WHAT IS EXPECTED: Transcribe the entries in full, keeping each word as it is.

MATERIAL FOR THE TASK:
=======
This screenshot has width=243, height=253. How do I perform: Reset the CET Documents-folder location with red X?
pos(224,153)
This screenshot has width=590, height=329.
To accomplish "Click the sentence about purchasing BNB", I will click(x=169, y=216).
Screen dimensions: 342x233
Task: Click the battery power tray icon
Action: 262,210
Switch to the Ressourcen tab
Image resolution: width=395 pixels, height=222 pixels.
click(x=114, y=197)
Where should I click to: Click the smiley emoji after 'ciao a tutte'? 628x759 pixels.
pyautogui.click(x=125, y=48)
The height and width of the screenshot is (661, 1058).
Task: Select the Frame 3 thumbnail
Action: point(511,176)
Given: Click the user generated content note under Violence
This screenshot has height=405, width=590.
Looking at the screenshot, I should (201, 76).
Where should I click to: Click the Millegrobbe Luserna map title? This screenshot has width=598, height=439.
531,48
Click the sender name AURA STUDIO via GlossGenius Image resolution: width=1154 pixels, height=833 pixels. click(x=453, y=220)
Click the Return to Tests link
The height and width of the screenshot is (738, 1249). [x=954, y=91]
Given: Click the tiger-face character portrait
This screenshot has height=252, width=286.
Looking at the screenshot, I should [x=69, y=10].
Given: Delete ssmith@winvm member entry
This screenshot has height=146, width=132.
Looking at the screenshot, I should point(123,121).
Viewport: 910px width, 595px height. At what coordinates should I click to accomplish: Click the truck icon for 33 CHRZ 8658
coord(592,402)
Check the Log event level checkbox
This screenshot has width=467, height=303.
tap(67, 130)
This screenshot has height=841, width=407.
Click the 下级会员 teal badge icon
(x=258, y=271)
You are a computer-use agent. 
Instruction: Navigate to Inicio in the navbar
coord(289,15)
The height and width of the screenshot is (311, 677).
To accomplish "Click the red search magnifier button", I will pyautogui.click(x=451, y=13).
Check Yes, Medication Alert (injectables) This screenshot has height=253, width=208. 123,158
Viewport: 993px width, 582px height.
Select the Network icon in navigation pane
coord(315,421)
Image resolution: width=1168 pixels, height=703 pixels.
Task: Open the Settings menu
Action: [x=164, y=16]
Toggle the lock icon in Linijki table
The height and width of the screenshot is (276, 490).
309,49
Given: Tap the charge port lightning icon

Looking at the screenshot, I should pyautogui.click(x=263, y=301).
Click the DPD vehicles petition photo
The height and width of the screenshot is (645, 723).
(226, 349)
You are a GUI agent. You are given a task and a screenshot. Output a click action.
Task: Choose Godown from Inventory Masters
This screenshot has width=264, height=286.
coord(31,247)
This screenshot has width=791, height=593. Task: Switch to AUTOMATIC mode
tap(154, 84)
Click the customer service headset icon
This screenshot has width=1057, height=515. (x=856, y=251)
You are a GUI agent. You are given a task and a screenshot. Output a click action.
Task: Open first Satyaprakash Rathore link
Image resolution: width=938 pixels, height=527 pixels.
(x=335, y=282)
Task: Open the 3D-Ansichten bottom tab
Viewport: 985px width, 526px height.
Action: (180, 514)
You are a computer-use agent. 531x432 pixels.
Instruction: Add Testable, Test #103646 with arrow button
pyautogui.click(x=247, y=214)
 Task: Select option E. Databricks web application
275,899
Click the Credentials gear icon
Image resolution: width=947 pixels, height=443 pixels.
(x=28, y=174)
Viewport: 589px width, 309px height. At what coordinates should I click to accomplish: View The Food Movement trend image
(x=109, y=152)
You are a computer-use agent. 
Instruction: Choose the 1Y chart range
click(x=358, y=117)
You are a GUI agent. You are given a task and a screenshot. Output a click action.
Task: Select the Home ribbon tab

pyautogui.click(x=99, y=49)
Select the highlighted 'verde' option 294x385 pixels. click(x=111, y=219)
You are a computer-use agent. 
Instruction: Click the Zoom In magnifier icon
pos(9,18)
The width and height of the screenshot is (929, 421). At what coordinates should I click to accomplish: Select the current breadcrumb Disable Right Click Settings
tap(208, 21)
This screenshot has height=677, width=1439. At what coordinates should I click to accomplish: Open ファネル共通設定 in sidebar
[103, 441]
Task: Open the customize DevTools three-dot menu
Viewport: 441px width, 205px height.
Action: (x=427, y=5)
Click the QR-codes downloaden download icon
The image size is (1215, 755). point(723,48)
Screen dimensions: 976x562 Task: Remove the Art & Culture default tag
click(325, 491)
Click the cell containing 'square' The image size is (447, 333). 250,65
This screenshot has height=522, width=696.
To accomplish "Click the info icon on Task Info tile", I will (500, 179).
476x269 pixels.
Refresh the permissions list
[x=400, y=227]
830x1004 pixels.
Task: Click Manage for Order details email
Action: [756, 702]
=======
EXERCISE ANSWER:
This screenshot has width=243, height=253. How do I perform: Reset the CET Documents-folder location with red X?
pos(224,153)
This screenshot has width=590, height=329.
To accomplish "Click the sentence about purchasing BNB", I will click(x=169, y=216).
Screen dimensions: 342x233
Task: Click the battery power tray icon
Action: 262,210
Switch to the Ressourcen tab
Image resolution: width=395 pixels, height=222 pixels.
click(x=114, y=197)
Where should I click to: Click the smiley emoji after 'ciao a tutte'? 628x759 pixels.
pyautogui.click(x=125, y=48)
The height and width of the screenshot is (661, 1058).
Task: Select the Frame 3 thumbnail
Action: point(511,176)
Given: Click the user generated content note under Violence
This screenshot has height=405, width=590.
Looking at the screenshot, I should (201, 76).
Where should I click to: Click the Millegrobbe Luserna map title? This screenshot has width=598, height=439.
531,48
Click the sender name AURA STUDIO via GlossGenius Image resolution: width=1154 pixels, height=833 pixels. click(x=453, y=220)
Click the Return to Tests link
The height and width of the screenshot is (738, 1249). [x=954, y=91]
Given: Click the tiger-face character portrait
This screenshot has height=252, width=286.
Looking at the screenshot, I should [x=69, y=10].
Given: Delete ssmith@winvm member entry
This screenshot has height=146, width=132.
Looking at the screenshot, I should point(123,121).
Viewport: 910px width, 595px height. At what coordinates should I click to accomplish: Click the truck icon for 33 CHRZ 8658
coord(592,402)
Check the Log event level checkbox
This screenshot has width=467, height=303.
tap(67, 130)
This screenshot has height=841, width=407.
Click the 下级会员 teal badge icon
(x=258, y=271)
You are a computer-use agent. 
Instruction: Navigate to Inicio in the navbar
coord(289,15)
The height and width of the screenshot is (311, 677).
To accomplish "Click the red search magnifier button", I will pyautogui.click(x=451, y=13).
Check Yes, Medication Alert (injectables) This screenshot has height=253, width=208. 123,158
Viewport: 993px width, 582px height.
Select the Network icon in navigation pane
coord(315,421)
Image resolution: width=1168 pixels, height=703 pixels.
Task: Open the Settings menu
Action: [x=164, y=16]
Toggle the lock icon in Linijki table
The height and width of the screenshot is (276, 490).
309,49
Given: Tap the charge port lightning icon

Looking at the screenshot, I should pyautogui.click(x=263, y=301).
Click the DPD vehicles petition photo
The height and width of the screenshot is (645, 723).
(226, 349)
You are a GUI agent. You are given a task and a screenshot. Output a click action.
Task: Choose Godown from Inventory Masters
This screenshot has width=264, height=286.
coord(31,247)
This screenshot has width=791, height=593. Task: Switch to AUTOMATIC mode
tap(154, 84)
Click the customer service headset icon
This screenshot has width=1057, height=515. (x=856, y=251)
You are a GUI agent. You are given a task and a screenshot. Output a click action.
Task: Open first Satyaprakash Rathore link
Image resolution: width=938 pixels, height=527 pixels.
(x=335, y=282)
Task: Open the 3D-Ansichten bottom tab
Viewport: 985px width, 526px height.
Action: (180, 514)
You are a computer-use agent. 531x432 pixels.
Instruction: Add Testable, Test #103646 with arrow button
pyautogui.click(x=247, y=214)
 Task: Select option E. Databricks web application
275,899
Click the Credentials gear icon
Image resolution: width=947 pixels, height=443 pixels.
(x=28, y=174)
Viewport: 589px width, 309px height. At what coordinates should I click to accomplish: View The Food Movement trend image
(x=109, y=152)
You are a computer-use agent. 
Instruction: Choose the 1Y chart range
click(x=358, y=117)
You are a GUI agent. You are given a task and a screenshot. Output a click action.
Task: Select the Home ribbon tab

pyautogui.click(x=99, y=49)
Select the highlighted 'verde' option 294x385 pixels. click(x=111, y=219)
You are a computer-use agent. 
Instruction: Click the Zoom In magnifier icon
pos(9,18)
The width and height of the screenshot is (929, 421). At what coordinates should I click to accomplish: Select the current breadcrumb Disable Right Click Settings
tap(208, 21)
This screenshot has height=677, width=1439. At what coordinates should I click to accomplish: Open ファネル共通設定 in sidebar
[103, 441]
Task: Open the customize DevTools three-dot menu
Viewport: 441px width, 205px height.
Action: (x=427, y=5)
Click the QR-codes downloaden download icon
The image size is (1215, 755). point(723,48)
Screen dimensions: 976x562 Task: Remove the Art & Culture default tag
click(325, 491)
Click the cell containing 'square' The image size is (447, 333). 250,65
This screenshot has height=522, width=696.
To accomplish "Click the info icon on Task Info tile", I will (500, 179).
476x269 pixels.
Refresh the permissions list
[x=400, y=227]
830x1004 pixels.
Task: Click Manage for Order details email
Action: [756, 702]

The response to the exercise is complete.